W Japonii byłem w sumie około trzech lat. Z początku przeżyłem szok kulturowy, który nie oszczędza nikogo, kto przyjeżdża do Japonii na dłużej. Jest to całkowicie inny świat, którego nie znałem i nie rozumiałem, nie wiedziałem, jak się w nim odnaleźć i gdzie szukać drogowskazów. Inna jest przestrzeń miasta, inne znaki, język, inne zapachy, inne dźwięki. Budowanie mapy nowego świata jest jednak tym, co architekci lubią najbardziej. Zacząłem się uczyć języka japońskiego. Bez jego znajomości poznanie kultury japońskiej jest w zasadzie niemożliwe, jednak po drodze przechodzi się wiele kryzysów. Pierwszy już po miesiącu – gdy wydaje się, że już trochę rozumiesz, jednak szybko okazuje się, że to jeszcze w zasadzie nic. Drugi po kolejnych trzech miesiącach nauki, po roku i znów po roku itd. Kiedy wydaje nam się, że coś już się rozumie, jakieś nowe wydarzenie, rozmowa czy próba zrozumienia programu w telewizji uświadamiają nam, że jest inaczej. Bardzo trudno wtopić się w tamtejszą rzeczywistość, obcokrajowiec w zasadzie zawsze pozostaje w Japonii człowiekiem spoza, obcym (gajjin). Jednak nie można też dłużej mieszkać w Japonii „bezkarnie”. Japońska kultura zmienia każdego, kto chce się jej bliżej przyjrzeć. Więc i ja wróciłem jako inny człowiek.
– Aktualnie w Polsce zainwestowało kilka potężnych japońskich firm. Na Dolnym Śląsku pracuje wielu Japończyków. Czy mamy szansę nauczyć się siebie nawzajem?
– Wszystko zależy od tego, czego chcemy się nauczyć. Zrozumienie obcej kultury jest kwestią czasu i wysiłku poświęconego nauce języka, zwyczajów i historii. W wypadku Japończyków w Polsce przebywają głównie menedżerowie i ich rodziny. Są to ludzie o międzynarodowym doświadczeniu zawodowym, dla których Polska nie jest pierwszym obcym krajem, w którym pracują. Przebywając tu, starają się poznawać i przyjmować kanony naszej kultury, choć z pewnością nie jest to dla nich łatwe.
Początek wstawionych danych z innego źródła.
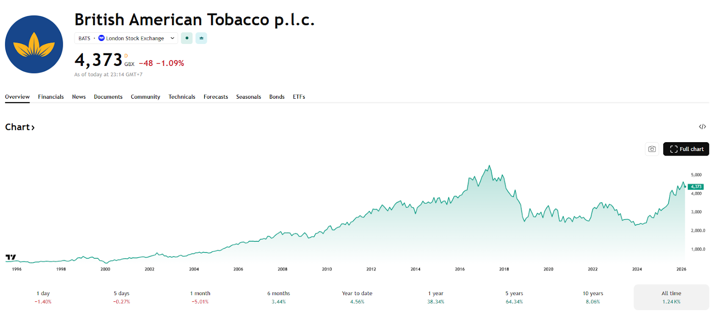Click the London Stock Exchange logo badge
Screen dimensions: 718x318
pyautogui.click(x=101, y=38)
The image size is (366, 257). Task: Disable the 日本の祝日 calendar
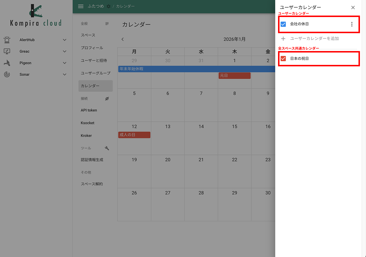tap(283, 59)
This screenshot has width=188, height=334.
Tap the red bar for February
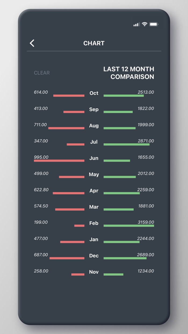click(x=79, y=226)
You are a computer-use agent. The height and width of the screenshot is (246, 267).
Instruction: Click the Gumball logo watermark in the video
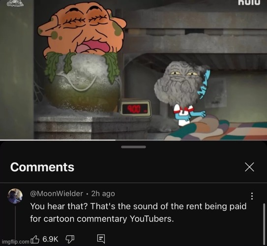[x=15, y=3]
Japończycy są raczej powściągliwi i introwertyczni, my eksponujemy emocje. Mają inne podejście do obowiązkowości i do partnera. Jedną z pięknych cech japońskich jest traktowanie serio długoletnich przyjaźni i znajomości z kręgu szkolnego, z pracy, z grupy, w jakiej się uczą i pracują. Serio traktują swoje słowo i honor. Polacy chętnie i bez zastanowienia deklarują, że coś zrobią, potem łatwo o tym zapominają. Japończyk nie rzuca pustych deklaracji. Nie obiecuje, lecz realizuje! Taka postawa pomogłaby Polakom, a szerzej – Europejczykom, uniknąć wielu kłopotów i kompromitacji.
– Jaka jest nasza tożsamość? Jaki jest stan tożsamości naszych architektów?
– Nie chciałbym roztrząsać skomplikowanego problemu tożsamości Polaków, podzielonych po II wojnie m.in. na naiwnych i ideowców, na bezwzględnych pragmatyków i ich ofiary, na tych, którzy łamali, tych, których łamano, i tych, którzy nie dali się złamać ani uwieść. Częściowo zjednoczeni w pierwszym solidarnościowym przełomie, odzyskali na krótko wspólny cel i nadzieję, zadeptaną szybko stanem wojennym. Przełom i nowe nadzieje roku 1989 zmieszały się z kulturowym postmodernizmem lat 80., który obiecywał możliwość konstruowania i nakładania przez każdego dowolnej maski czy też zastępczej tożsamości, i to bez szczególnych konsekwencji. To mogło mieć wymiar ironii, dystansu czy pozoru cywilizacyjnego postępu. Tożsamości indywidualnej ani grupowej nie da się jednak łatwo zmienić w krótkim czasie, nie ponosząc konsekwencji. Jest ona w dużej mierze nam dana wraz z językiem, tradycją rodzinną, wykształceniem, religią czy wspólną historią… Zawężając temat do stanu tożsamości polskiego architekta, jesteśmy w ciekawym i ważnym punkcie rozwoju. Trzeba się otrząsnąć z pewnej rutyny i komercyjnego naśladownictwa, które dominowało przez ostatnie kilkanaście lat, i stanąć na własnych nogach. Każde pokolenie architektów musi odnaleźć własny język i tożsamość, aby stawić czoła naszemu architektonicznemu i kulturowemu dziedzictwu. Architektura musi mieć twórczy i oryginalny charakter i dać wszystkim nadzieję, że istnieje lepszy świat, nieprzygnieciony siermiężną codziennością i poczuciem kumulujących się w niej małych klęsk.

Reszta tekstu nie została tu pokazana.